>> start Passage to read

# My fish doesn't move



## corbypete (Jan 24, 2005)

My new red belly doesn't move an inch, he just sits there in the middle of the tank, watching the other fish play around, he may move slowly back and forth (without turning round) within his little territory but apart from thati can guarantee where he will be in my tank when i come to see him daily.

do they do this in general? i dont have any artificial light on throught the day, only maybe for 10 minutes at night when i want to see in my tank...

its also only day 3 for him...


----------



## kojib (Sep 17, 2004)

I wouldn't be too worried yet. Since he's still new to the tank, he doesn't feel comfortable in it yet. Keep in mind that they like dim light and hiding places. Despite their reputation, they are pretty laid back fish (unless they are feeding). Other than providing dim light and hiding places, a good way to get them to move around a bit more is with a bubble stone or powerhead, they love playing around in the bubbles or swimming in the current.

Stick with it, once he gets more comfortable in his tank (and around you) he'll start to swim around.


----------



## Buff Canuk (Nov 29, 2004)

try turning the temp up a little bit


----------



## elTwitcho (Jun 22, 2004)

>> end Passage to read

• [Task list]:
A – List every username that appears in a post header of the forum thread about the motionless fish.
B – Copy the part of the forum thread about the motionless fish between "# My fish doesn't" and "see him daily.", inclusive.

>> start Data lines

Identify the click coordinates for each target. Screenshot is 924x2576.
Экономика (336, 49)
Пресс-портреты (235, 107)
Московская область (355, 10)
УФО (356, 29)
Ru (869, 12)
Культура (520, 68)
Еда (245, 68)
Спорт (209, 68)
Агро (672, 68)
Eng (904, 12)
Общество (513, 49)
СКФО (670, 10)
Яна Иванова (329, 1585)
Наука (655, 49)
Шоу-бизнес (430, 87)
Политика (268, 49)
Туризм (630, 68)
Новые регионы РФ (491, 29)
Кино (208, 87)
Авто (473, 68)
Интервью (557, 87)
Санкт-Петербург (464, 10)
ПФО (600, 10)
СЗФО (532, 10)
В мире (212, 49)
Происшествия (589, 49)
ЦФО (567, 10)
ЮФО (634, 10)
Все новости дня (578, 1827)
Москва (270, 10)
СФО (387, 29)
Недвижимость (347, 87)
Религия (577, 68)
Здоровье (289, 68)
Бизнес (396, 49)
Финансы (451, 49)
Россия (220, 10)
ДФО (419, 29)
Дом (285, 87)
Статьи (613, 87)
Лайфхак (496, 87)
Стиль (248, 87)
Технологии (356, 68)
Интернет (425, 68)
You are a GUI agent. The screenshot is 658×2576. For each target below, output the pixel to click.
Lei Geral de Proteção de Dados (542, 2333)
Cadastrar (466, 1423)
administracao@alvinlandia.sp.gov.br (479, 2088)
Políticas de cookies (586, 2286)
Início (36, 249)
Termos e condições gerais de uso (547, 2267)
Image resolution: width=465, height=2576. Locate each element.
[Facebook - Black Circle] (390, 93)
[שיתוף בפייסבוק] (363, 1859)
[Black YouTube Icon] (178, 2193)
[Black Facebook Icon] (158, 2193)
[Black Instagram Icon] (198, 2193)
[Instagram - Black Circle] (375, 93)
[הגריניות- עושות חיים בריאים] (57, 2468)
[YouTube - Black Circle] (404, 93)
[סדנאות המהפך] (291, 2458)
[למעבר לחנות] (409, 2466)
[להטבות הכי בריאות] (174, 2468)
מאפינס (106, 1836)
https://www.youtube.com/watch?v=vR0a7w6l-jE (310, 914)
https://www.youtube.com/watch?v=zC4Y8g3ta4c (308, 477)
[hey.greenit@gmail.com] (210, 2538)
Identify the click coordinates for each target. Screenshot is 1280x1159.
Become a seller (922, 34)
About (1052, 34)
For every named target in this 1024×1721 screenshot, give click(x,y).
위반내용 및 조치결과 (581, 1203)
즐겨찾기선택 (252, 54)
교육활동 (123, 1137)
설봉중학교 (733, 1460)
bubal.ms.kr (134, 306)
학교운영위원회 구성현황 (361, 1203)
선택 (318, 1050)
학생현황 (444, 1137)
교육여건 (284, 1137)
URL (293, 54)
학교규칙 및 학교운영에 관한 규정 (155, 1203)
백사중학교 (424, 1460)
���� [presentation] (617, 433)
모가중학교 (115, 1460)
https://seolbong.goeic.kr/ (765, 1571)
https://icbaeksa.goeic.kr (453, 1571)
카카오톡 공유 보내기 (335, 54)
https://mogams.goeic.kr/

>> end Data lines

• [Responses to the exercise]:
A –
corbypete
kojib
Buff Canuk
elTwitcho

B –
# My fish doesn't move



## corbypete (Jan 24, 2005)

My new red belly doesn't move an inch, he just sits there in the middle of the tank, watching the other fish play around, he may move slowly back and forth (without turning round) within his little territory but apart from thati can guarantee where he will be in my tank when i come to see him daily.